» Document segment
Life on Mars

(2014)

There was a guy who lived next door way back when, a piano player. Heard him playing all the time, he was pretty good. Piano is a lonely life, and certainly was back then in the hard rocking nineties. Guitar players got the girls. He switched to guitar. He’d obviously never played before, and so began the painful process of becoming a rock star. The first thing he did was buy a full length mirror. You could look out our kitchen window and see it through his living room window. You’d be washing the dishes or getting a glass of water and look up and there he’d be checking himself out as he did his little solos. Every day in front of that mirror getting the fingering right and the look down. His favorite song was Life on Mars. In fact his only song was Life on Mars. He noodled through it slowly, cautiously, painfully, artlessly, over and over and over. It’s a god-awful small affair, he’d play, to the girl with the mousy hair. Da da da da da da da da, da da da da da da da da… I’d find my self singing along, slowly, Take a look at the lawman/Beating up the wrong guy/Oh man, wonder if he’ll ever know/ He’s in the best-selling show/ Is there life on—and he’d hang there, and I’d count off eight, or twelve, or even sixteen–Mars?  One, twice, ten times, twenty times, an entire afternoon’s worth of Is there life on………… Mars?

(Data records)
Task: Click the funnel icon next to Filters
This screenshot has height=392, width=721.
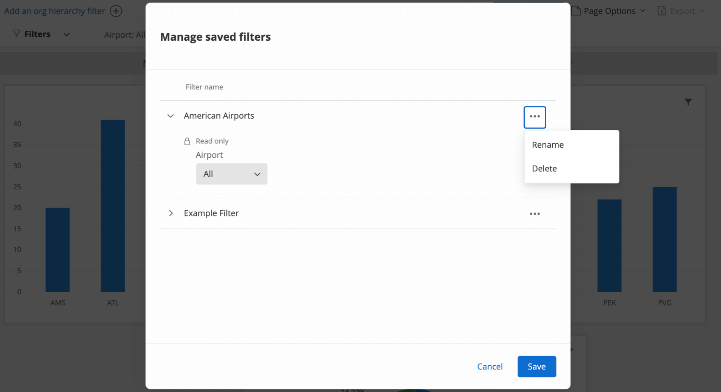Action: point(16,34)
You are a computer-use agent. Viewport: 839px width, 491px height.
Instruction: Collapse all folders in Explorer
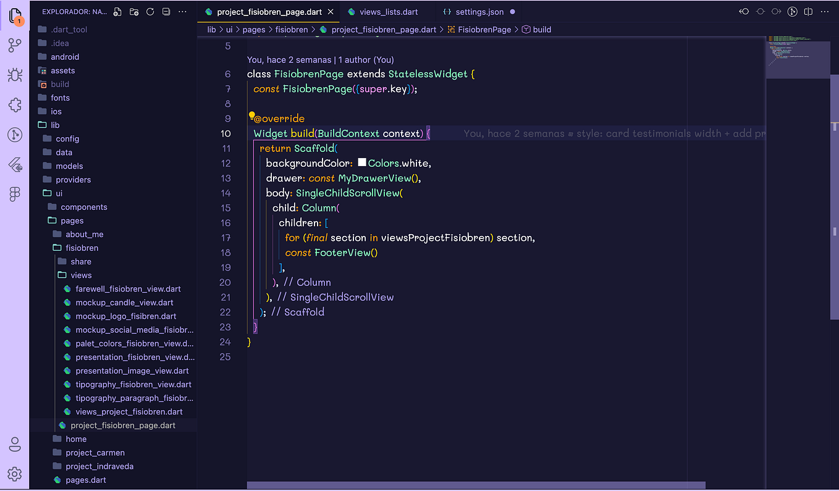(x=165, y=12)
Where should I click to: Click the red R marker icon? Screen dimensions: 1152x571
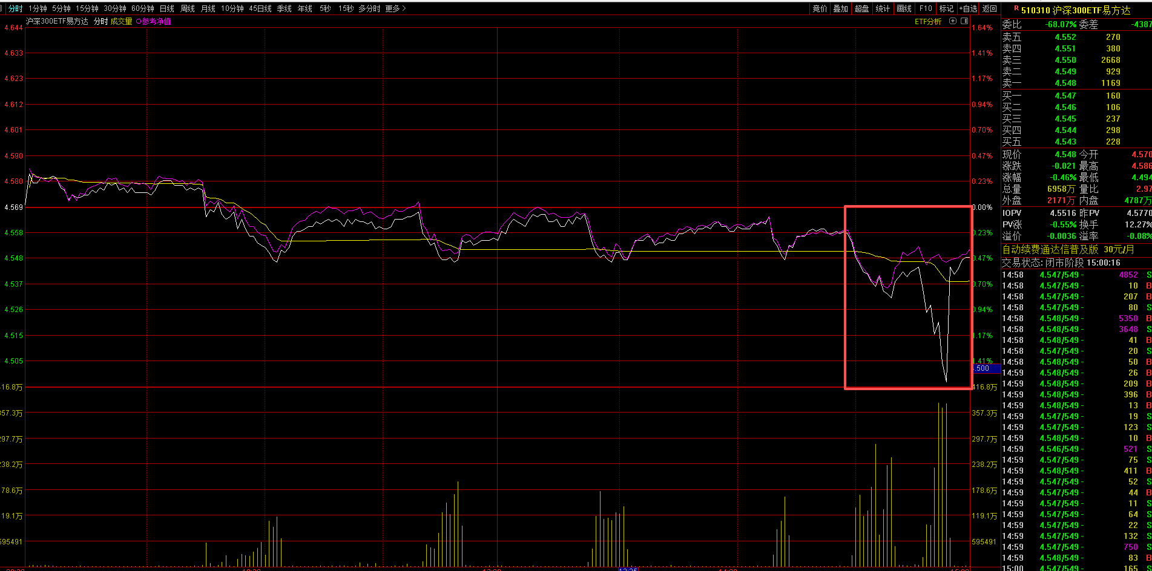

» Directives
1: Answer these questions about the passage on the neighbor who learned guitar, one line each:
(a) What instrument did the neighbor play before switching to guitar?
(b) What was the first thing he bought after switching?
(c) What was his only song?
2: Scale the answer coordinates in the data records by 1.95, rounding to whole numbers with halves going up. Leave the requests unchanged and rewrite only the lines from the one containing "You are a computer-use" through the last line of the records, both ends included, omitting the pictures.
The passage and the data records have no connection to each other.

» Answers to the problems
1:
(a) Piano
(b) A full length mirror
(c) Life on Mars

2:
You are a computer-use agent. Viewport: 839px width, 491px height.
Instruction: Collapse all folders in Explorer
(x=322, y=23)
Where should I click to: Click the red R marker icon? Screen dimensions: 1152x571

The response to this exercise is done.